Saturday, November 4, 2017


Lessons learned or relearned during my first week post-Achilles-tendon surgery:

1.   Surgery and its aftermath are exhausting.  Plan for this.

2.   It is much more relaxing to be laid-up when you are retired. (Makes No. 1 above easier to deal with)

3.   My husband is a great caregiver.  (Thank you, Bill!)

4.   Pain sucks.  Taking narcotics for a few days will not make you part of the opioid crisis.

5.   Everything is easier with two legs.

6.   The recliner is a brilliant invention.

7.   The inventor of the knee scooter is a god.

8.   A hat can be repurposed as a toe warmer.

9.   My friends are great cooks.

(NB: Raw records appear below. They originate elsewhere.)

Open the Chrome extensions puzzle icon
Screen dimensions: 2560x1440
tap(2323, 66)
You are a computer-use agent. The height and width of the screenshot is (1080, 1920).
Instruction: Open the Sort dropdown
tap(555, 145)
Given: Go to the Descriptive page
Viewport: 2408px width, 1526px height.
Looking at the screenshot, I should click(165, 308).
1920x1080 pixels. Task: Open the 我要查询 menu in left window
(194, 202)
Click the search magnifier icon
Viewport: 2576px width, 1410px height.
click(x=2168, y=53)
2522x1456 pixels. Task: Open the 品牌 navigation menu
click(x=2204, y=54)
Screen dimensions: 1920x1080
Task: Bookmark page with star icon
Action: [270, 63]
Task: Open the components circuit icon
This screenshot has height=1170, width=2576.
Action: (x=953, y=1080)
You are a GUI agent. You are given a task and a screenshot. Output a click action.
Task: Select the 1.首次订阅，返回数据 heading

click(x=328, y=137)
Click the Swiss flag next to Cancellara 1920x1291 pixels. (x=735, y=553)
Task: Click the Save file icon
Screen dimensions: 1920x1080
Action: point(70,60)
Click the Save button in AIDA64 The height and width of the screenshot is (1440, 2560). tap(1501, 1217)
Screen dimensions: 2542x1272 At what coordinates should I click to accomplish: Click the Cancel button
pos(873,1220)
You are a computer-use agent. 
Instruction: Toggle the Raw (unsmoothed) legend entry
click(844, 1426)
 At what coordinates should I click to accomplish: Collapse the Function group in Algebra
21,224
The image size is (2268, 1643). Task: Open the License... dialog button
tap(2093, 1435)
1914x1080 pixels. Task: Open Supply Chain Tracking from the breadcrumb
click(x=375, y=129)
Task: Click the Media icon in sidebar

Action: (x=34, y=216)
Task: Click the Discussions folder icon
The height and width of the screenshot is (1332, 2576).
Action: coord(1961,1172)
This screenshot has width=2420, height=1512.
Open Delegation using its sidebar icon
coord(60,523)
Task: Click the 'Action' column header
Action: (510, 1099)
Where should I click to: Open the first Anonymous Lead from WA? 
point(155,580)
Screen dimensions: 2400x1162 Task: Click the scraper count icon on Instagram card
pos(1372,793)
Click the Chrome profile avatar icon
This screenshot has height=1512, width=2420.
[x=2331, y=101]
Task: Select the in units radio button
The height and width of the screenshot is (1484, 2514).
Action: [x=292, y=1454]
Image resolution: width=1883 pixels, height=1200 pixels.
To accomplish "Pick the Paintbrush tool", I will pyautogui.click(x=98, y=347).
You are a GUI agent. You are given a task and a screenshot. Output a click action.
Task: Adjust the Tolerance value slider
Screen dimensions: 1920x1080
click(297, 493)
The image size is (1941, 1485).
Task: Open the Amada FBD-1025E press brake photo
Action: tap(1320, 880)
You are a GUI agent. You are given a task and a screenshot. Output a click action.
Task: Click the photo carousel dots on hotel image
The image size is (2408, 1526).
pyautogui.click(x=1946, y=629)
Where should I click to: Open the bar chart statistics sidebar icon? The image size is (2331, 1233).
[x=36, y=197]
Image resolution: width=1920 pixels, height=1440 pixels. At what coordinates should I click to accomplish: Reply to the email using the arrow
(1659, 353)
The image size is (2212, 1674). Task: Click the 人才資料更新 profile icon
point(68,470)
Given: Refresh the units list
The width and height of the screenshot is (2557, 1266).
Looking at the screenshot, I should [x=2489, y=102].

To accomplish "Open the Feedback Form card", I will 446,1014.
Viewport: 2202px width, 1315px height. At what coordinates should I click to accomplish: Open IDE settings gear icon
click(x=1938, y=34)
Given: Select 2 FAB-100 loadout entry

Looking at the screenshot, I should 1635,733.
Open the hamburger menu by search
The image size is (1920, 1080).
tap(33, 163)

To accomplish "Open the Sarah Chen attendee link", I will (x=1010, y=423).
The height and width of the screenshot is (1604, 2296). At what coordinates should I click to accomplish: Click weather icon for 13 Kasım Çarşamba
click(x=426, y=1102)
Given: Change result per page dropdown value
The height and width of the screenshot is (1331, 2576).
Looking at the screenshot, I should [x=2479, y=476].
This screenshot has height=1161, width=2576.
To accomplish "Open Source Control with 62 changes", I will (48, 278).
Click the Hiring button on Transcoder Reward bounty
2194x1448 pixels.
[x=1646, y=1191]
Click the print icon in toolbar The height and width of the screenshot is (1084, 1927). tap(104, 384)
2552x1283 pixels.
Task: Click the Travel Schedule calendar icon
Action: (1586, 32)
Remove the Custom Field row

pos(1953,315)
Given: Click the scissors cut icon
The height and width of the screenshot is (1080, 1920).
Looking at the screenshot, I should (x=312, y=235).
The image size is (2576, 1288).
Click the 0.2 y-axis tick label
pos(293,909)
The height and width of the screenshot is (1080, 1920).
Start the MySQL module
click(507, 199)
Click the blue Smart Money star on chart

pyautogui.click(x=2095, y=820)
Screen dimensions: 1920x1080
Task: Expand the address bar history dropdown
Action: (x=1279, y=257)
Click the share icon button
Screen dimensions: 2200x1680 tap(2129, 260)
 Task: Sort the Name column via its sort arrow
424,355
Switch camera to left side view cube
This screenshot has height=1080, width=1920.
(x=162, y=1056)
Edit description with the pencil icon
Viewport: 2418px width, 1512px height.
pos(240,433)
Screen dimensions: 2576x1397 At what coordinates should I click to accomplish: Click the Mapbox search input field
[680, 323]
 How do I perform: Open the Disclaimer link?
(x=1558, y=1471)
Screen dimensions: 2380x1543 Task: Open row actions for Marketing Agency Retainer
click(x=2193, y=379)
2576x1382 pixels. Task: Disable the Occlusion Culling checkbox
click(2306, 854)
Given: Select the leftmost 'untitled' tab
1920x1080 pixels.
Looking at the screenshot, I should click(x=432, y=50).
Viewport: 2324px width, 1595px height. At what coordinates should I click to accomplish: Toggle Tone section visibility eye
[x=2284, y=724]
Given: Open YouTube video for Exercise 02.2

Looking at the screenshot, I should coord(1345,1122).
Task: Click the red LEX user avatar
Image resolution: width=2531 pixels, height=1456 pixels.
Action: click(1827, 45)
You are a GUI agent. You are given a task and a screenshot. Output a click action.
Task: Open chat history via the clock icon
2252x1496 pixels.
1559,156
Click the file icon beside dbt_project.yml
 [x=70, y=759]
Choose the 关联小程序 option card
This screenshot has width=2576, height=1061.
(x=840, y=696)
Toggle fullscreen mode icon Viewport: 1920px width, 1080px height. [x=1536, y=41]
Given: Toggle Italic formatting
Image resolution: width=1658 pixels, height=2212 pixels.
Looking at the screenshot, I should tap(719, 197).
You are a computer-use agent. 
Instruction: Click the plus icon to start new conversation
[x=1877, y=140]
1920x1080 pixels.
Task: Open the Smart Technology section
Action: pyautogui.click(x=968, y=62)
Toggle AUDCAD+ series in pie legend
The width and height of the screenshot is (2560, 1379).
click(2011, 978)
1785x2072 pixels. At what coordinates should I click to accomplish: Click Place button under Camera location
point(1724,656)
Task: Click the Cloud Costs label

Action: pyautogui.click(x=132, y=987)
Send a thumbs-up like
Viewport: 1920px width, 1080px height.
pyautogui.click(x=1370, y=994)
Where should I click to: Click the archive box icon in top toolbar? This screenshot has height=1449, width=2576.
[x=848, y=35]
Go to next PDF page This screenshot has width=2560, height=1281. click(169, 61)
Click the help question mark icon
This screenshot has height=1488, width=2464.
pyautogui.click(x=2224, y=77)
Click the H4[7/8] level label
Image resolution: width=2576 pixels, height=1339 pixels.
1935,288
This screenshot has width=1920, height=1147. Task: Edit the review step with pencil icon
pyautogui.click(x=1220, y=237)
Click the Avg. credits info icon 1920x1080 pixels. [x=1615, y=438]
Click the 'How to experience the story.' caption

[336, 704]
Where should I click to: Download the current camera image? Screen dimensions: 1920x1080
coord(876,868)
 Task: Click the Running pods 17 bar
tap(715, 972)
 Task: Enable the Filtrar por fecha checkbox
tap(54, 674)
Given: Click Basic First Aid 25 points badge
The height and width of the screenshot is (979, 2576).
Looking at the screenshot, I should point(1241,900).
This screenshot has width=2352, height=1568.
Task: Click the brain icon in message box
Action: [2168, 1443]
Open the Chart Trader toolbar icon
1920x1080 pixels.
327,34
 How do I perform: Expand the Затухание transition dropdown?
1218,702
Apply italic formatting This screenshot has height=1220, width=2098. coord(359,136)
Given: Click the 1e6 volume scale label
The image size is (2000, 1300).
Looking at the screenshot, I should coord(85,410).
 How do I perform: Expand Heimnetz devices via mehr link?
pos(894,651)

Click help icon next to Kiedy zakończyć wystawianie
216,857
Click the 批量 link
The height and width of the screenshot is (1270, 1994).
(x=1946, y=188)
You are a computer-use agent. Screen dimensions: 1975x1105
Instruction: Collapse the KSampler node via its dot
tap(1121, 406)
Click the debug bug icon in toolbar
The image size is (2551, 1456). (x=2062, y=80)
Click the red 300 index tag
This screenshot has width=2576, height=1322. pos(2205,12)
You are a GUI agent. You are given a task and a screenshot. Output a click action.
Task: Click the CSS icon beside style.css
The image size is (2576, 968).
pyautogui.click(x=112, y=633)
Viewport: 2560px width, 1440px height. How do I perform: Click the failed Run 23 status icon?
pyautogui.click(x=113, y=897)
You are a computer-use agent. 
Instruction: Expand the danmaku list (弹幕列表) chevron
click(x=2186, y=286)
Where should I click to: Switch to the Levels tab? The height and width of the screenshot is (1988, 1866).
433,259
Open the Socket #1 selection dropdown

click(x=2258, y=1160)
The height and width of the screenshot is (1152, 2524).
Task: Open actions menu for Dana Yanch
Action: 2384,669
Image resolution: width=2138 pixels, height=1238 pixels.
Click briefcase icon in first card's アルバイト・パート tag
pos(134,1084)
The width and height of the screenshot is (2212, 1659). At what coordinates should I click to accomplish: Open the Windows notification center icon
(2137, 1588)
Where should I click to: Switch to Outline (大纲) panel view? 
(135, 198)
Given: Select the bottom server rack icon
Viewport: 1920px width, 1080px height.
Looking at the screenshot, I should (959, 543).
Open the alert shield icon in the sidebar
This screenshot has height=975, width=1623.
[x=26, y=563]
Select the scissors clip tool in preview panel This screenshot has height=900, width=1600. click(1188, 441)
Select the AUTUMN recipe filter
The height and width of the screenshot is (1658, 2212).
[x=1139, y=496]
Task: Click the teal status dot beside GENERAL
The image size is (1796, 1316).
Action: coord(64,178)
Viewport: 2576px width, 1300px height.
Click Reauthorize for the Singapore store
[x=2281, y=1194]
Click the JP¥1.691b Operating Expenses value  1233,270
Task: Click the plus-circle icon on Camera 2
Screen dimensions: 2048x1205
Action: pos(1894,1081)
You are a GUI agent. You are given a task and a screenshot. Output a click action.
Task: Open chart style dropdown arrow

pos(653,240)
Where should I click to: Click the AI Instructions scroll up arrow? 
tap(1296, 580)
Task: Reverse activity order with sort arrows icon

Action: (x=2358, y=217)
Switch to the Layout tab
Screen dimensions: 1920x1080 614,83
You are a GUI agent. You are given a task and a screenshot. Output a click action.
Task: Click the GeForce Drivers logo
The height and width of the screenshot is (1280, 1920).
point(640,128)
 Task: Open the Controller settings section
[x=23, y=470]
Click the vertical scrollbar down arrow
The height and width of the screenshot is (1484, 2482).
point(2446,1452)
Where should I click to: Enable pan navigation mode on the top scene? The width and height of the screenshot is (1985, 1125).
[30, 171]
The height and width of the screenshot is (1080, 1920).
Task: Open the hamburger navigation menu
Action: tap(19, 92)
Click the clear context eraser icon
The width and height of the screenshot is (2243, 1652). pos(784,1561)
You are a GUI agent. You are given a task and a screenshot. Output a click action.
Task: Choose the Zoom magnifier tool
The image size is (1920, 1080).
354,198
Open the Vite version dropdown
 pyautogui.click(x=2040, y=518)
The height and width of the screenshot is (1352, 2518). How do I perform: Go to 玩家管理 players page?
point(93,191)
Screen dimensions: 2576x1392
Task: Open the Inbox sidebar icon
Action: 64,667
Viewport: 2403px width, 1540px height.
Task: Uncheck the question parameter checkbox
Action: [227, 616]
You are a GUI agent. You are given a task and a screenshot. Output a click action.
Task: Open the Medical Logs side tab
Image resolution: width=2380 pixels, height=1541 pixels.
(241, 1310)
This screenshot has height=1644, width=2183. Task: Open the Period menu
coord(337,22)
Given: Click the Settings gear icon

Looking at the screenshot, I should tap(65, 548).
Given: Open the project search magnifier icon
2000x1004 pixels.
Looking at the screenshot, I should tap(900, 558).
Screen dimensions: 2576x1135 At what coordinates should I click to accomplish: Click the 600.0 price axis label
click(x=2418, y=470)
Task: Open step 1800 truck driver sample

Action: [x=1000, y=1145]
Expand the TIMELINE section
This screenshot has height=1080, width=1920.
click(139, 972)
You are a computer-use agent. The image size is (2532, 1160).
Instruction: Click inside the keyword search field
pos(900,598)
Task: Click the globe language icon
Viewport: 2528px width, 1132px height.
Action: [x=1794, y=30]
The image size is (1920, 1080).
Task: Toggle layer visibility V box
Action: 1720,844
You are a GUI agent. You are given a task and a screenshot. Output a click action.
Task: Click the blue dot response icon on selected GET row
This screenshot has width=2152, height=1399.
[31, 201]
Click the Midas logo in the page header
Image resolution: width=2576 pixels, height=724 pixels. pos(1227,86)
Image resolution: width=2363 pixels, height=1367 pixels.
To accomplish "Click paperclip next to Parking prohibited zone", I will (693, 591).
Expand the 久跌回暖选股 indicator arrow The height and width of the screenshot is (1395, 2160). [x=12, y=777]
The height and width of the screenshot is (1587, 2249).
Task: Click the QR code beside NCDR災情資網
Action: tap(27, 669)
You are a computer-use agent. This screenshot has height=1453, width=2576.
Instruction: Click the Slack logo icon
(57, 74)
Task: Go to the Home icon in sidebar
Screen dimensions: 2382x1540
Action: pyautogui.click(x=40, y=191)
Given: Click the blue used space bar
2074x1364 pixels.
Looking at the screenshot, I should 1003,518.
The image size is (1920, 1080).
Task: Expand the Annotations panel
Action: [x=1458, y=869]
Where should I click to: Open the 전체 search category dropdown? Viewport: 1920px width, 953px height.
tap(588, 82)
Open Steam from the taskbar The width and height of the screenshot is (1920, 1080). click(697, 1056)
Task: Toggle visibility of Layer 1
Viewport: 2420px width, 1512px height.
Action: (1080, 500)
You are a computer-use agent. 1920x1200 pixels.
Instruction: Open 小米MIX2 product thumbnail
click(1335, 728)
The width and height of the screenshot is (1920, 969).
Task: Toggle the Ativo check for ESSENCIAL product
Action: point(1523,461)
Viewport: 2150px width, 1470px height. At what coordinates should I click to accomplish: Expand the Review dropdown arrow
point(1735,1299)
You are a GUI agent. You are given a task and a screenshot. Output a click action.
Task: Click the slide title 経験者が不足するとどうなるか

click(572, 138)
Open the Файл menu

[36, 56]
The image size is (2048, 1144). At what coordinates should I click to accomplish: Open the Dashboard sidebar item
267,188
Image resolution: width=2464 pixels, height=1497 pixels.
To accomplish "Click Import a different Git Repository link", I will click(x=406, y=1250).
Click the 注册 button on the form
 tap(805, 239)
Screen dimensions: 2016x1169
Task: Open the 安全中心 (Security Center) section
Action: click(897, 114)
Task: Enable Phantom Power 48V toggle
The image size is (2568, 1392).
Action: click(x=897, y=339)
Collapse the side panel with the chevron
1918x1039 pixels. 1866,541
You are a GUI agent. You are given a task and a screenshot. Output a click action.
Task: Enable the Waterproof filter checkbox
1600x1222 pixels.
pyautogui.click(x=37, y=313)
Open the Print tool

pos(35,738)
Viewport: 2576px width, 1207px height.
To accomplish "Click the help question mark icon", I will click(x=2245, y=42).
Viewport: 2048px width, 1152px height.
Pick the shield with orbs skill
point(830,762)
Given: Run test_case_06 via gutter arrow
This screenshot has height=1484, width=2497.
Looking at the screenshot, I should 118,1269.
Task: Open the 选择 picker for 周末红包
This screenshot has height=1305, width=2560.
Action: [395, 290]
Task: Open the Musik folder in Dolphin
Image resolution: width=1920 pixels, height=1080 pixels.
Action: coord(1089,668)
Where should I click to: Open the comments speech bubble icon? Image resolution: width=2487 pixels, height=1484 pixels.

Thank you all.

10.  Mandatory downtime can be a nice opportunity for reading and reflection.  (A reflection: Awkwardness in getting from here to there for a few weeks is not that big a deal in the scheme of things, especially if No. 2 above applies.  I have a warm home, food, hot running water, and I WILL be back on my feet.)

11.  It is not advisable to knit while on narcotics, unless you want to spend three days knitting and ripping out the same 10 rows.

12.  Your doctor won't tell you everything.  For instance, telling me that if I had to go upstairs, I should do it on my bottom was good advice.  Neglecting to mention that I would need someone at the top of the stairs to help me get from the floor to the knee scooter would have been a dangerous omission if I lived alone.

13.  Balance matters.  So glad I did all those yoga balance poses over the years.

14. Take nothing for granted.  When you get out of bed in the morning, check to see that everything is working.  If yes, thank your arms and legs and brain for doing their jobs.  If you can get into the  shower without assistance, be grateful for that too.

Blessings to all everywhere who are now, have ever been, or ever will be, temporarily or permanently without the use of one or more limbs.